WORK ITEM
The lines below that include "icon" are to be found and copied.

Stored records
╔══

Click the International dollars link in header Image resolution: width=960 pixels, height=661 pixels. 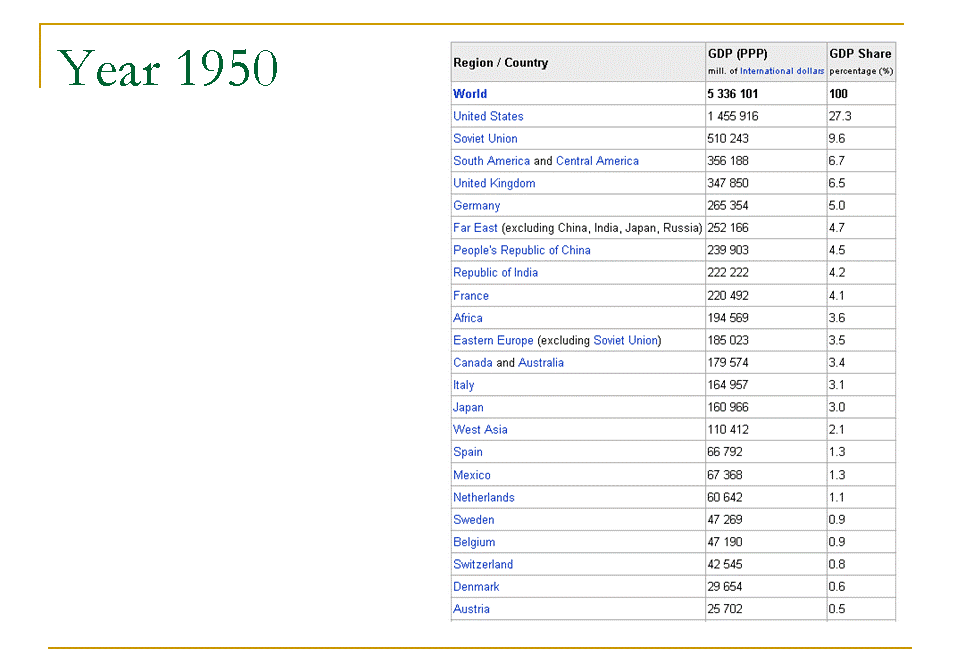tap(782, 71)
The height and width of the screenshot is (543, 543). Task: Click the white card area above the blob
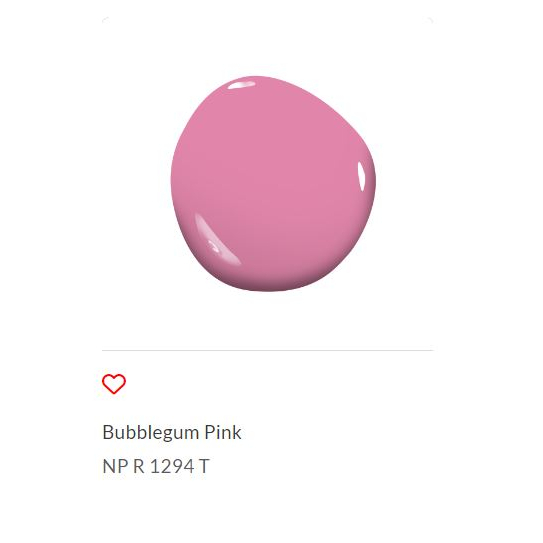point(267,45)
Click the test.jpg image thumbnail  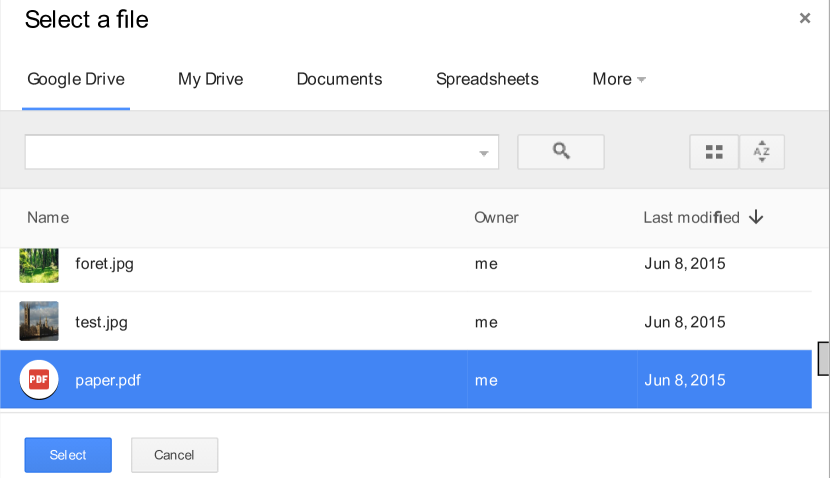coord(39,322)
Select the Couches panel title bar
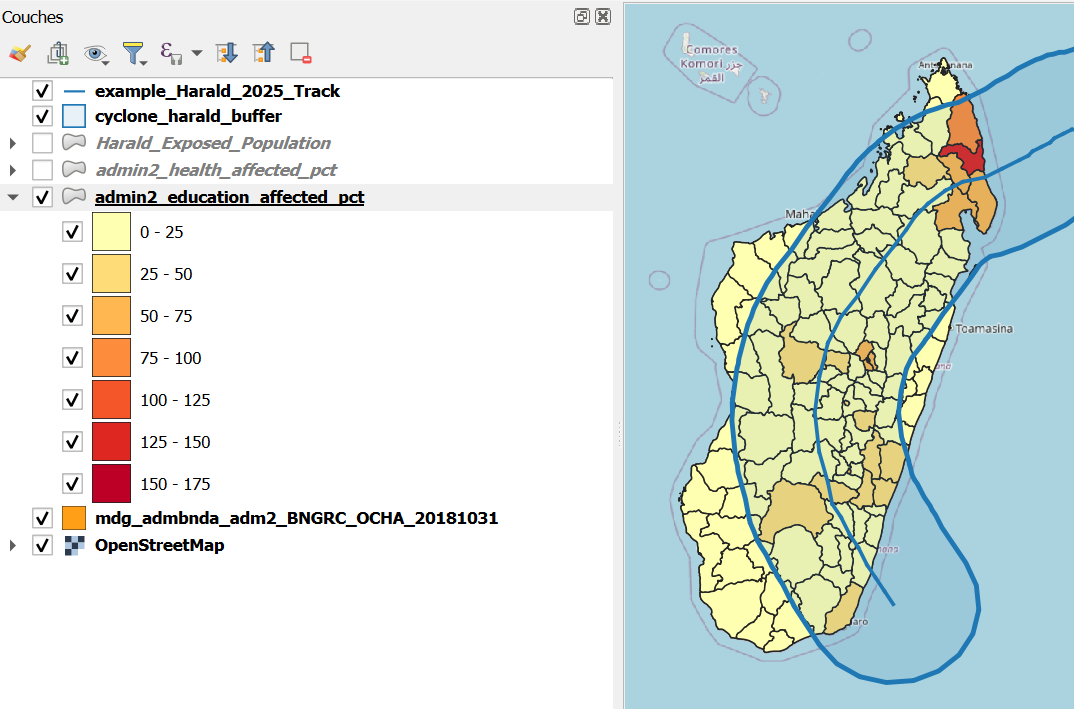The image size is (1074, 709). [x=33, y=16]
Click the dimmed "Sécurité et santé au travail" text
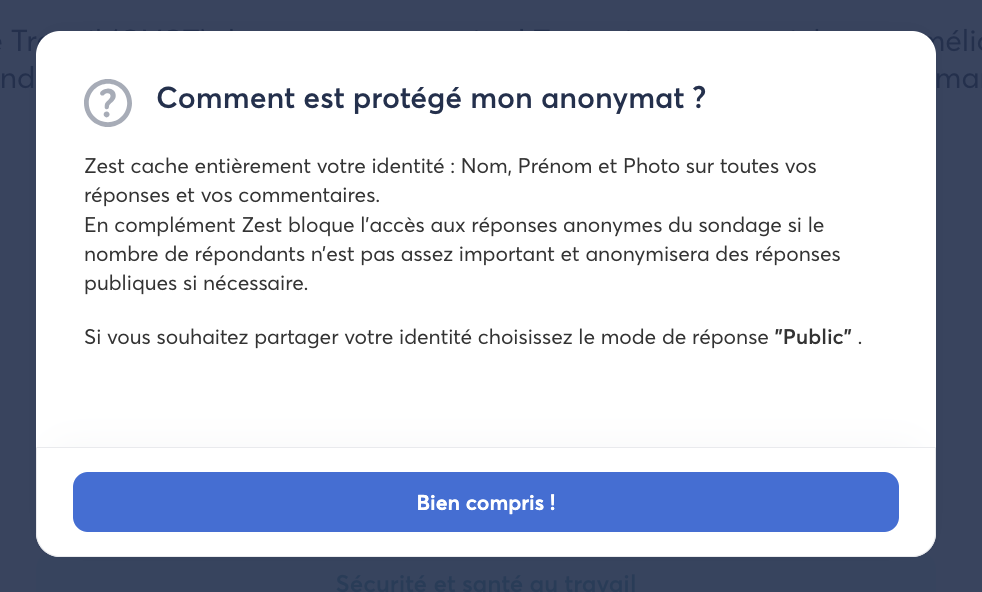982x592 pixels. [x=485, y=582]
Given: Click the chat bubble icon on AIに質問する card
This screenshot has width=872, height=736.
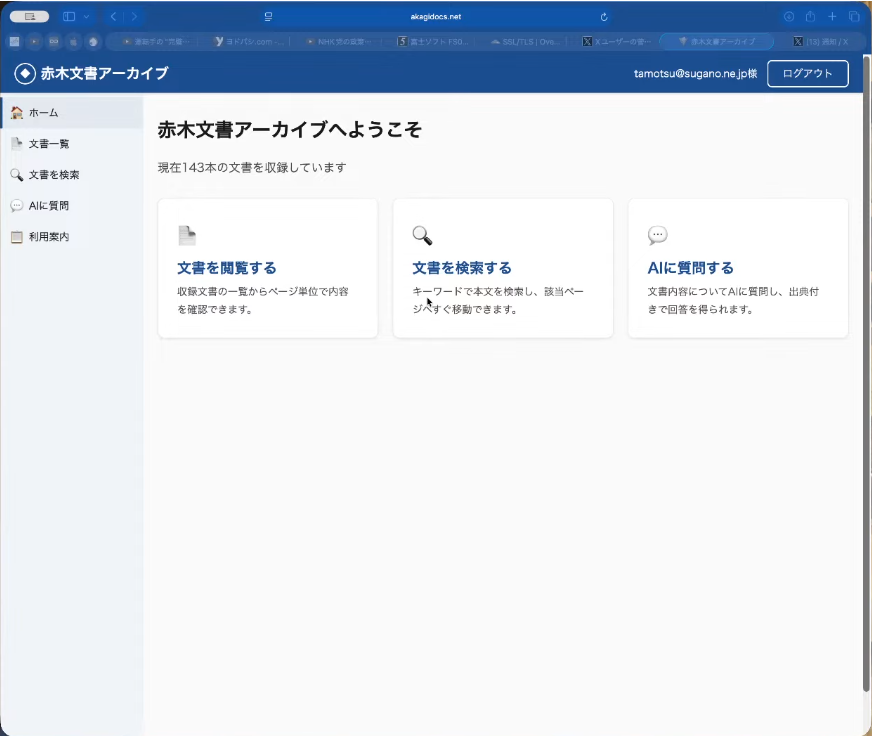Looking at the screenshot, I should [657, 236].
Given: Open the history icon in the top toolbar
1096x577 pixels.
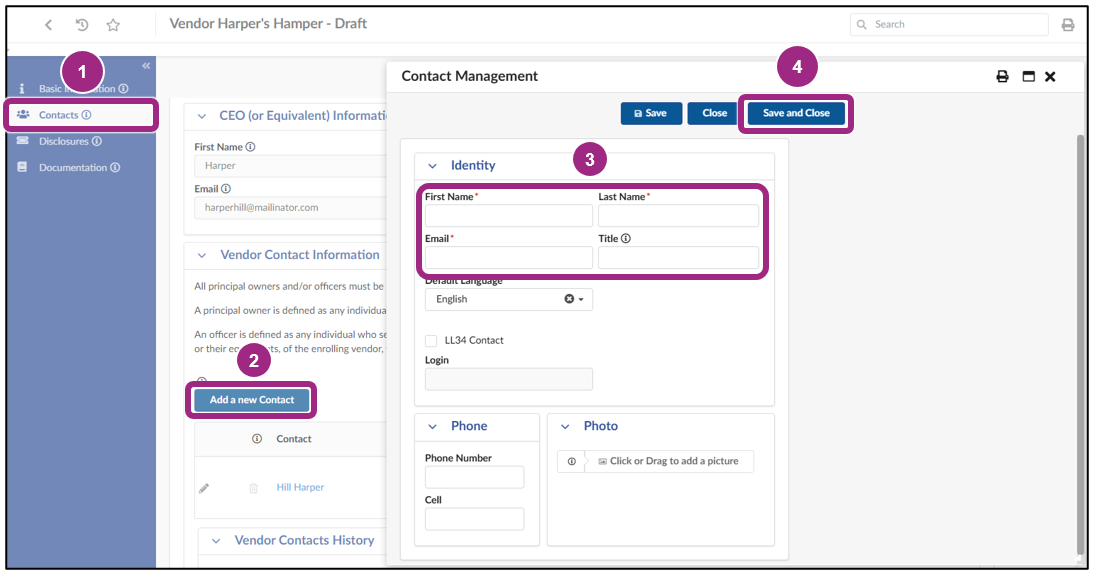Looking at the screenshot, I should point(81,24).
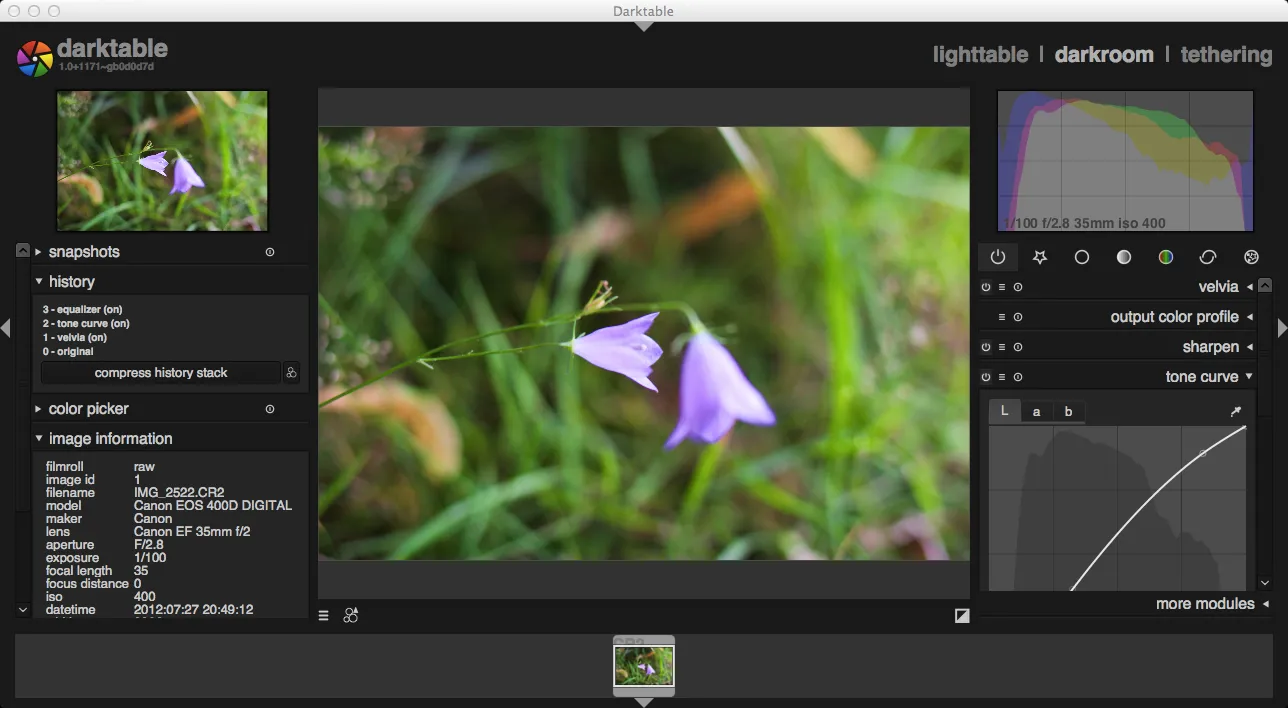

╚══

OUTPUT OF THE EXERCISE
Given: Click the chat bubble icon on AIに質問する card
Given: Open the history icon in the top toolbar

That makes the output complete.